● **Required action**
Beginning with the first line of the material, set down each line exactly as written, up to and including the line with "Given: Click the Aggiungi vincolo button".
=======
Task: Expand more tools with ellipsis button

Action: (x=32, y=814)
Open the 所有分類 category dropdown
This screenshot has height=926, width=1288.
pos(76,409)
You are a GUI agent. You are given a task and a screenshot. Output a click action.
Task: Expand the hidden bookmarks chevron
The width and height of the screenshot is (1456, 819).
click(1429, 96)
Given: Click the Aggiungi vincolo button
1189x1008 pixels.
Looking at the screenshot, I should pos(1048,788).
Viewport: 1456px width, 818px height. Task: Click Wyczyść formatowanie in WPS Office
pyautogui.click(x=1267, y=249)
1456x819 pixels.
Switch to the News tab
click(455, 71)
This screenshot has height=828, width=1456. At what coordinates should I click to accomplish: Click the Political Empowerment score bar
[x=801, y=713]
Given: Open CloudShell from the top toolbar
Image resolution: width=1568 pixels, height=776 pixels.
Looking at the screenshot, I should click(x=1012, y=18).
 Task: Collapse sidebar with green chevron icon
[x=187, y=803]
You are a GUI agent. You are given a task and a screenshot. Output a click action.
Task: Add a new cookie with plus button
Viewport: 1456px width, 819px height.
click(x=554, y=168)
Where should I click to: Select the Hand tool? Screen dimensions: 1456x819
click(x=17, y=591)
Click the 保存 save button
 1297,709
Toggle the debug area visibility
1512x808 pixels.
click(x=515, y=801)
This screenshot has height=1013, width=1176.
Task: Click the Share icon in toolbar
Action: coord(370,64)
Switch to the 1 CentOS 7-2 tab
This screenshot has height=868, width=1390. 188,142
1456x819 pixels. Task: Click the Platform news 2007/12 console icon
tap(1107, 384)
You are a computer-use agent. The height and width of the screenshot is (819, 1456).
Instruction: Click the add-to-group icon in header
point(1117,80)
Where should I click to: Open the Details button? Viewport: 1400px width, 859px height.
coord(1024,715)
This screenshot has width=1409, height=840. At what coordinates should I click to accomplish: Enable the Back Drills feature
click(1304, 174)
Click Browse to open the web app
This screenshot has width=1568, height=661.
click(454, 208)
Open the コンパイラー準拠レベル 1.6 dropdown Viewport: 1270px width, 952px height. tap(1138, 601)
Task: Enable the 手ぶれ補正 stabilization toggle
=======
● **Exercise answer**
Task: Expand more tools with ellipsis button

Action: (x=32, y=814)
Open the 所有分類 category dropdown
This screenshot has height=926, width=1288.
pos(76,409)
You are a GUI agent. You are given a task and a screenshot. Output a click action.
Task: Expand the hidden bookmarks chevron
The width and height of the screenshot is (1456, 819).
click(1429, 96)
Given: Click the Aggiungi vincolo button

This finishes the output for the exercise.